OK cool now my other question is.
How dose the DB Repair work? I have just run it and it claims to have moved some files and repaired, which is really interesting cos it has just been run on a system that dose NOT have plex installed!!
That would mean that Plex was installed at some point, as it found the files it expected. Without knowing which options you selected from the database repair tool I cant tell you exactly what it did. There are several repair methods available depending on how damaged your database is.
Can’t see how, things like that I always run in windows Sandbox mode first to see what it dose. No options came up when you run the windows bat file, it just spat out a bunch of info saying it had done this that and the other and moved 3 files
do you have a file at %LOCALAPPDATA%\Plex Media Server\Plug-in Support\Databases\PlexDBRepair.log ?
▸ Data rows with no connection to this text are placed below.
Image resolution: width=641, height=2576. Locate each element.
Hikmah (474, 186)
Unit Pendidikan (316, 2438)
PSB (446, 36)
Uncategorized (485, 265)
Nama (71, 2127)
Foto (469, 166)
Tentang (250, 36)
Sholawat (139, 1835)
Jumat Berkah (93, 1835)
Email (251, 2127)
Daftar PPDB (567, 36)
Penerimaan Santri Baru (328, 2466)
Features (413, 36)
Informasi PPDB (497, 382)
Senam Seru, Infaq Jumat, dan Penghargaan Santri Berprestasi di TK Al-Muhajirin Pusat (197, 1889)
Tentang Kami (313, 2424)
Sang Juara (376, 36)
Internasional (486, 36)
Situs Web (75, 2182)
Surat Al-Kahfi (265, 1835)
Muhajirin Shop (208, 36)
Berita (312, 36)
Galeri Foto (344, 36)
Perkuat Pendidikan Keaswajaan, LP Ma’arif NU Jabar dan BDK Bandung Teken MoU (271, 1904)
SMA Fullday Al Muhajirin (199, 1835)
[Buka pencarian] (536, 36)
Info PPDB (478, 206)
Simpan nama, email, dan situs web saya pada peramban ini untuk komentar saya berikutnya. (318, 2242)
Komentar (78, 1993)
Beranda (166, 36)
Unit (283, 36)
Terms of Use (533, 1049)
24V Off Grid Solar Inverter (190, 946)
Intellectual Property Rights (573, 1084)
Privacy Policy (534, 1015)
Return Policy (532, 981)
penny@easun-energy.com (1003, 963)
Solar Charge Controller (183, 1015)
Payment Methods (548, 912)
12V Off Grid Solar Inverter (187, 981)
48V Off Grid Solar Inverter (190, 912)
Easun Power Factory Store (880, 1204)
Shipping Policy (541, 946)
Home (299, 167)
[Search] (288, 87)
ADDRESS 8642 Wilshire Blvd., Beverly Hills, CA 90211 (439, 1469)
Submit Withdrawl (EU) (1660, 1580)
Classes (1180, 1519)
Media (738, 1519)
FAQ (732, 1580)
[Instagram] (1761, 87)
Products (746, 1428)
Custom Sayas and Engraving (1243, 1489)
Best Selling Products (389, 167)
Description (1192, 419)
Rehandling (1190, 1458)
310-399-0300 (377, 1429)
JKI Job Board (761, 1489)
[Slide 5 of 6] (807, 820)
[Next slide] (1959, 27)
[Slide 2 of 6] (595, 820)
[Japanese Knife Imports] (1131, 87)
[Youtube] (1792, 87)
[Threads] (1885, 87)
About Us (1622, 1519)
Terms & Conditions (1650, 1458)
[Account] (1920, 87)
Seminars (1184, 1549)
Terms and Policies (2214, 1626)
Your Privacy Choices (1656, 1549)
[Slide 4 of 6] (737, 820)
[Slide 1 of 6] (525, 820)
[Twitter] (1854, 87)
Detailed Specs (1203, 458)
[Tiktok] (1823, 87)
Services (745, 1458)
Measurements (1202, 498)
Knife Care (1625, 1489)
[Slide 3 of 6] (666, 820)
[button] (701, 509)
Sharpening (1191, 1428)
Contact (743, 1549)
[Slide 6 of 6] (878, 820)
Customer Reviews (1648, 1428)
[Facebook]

Without knowing what that actually said, I cant tell you exactly what it did. That batch file dumps your current database into a new copy, and then moves the original databases to a dbtmp folder, then moves the dumped/restored copy back to where it was originally. (there are other steps that happen but I am giving a high level overview) with the log files I could provide more information for what happened exactly in your case.
A corrupt database can cause the problems you are experiencing. There may be other issues, but the first step in fixing things is repairing the database.
The post I linked in my first reply shows the output of the repair process. That is from Plex Media Server running on my Windows 10 PC. ChuckPa, the account on GitHub, works for Plex (Team Member = consultant/contractor). He has the same username on this forum.
As @dbirch mentions, the bat file makes a backup of the current database files.
You can easily make a backup yourself. Stop Plex Media Server (to close the files), navigate to the Plex Data Folder → Plug-in Support. Then copy the Databases folder to another location.
If you like, you can try a manual repair, issuing the SQL commands yourself. See Repair A Corrupted Database.
I still suggest you use the BAT file. It makes the process much easier.
Ahh see I knew that wouldn’t fix it,
Server was running for just a few hours and has done it again!! @sa2000 was the one on the case last time.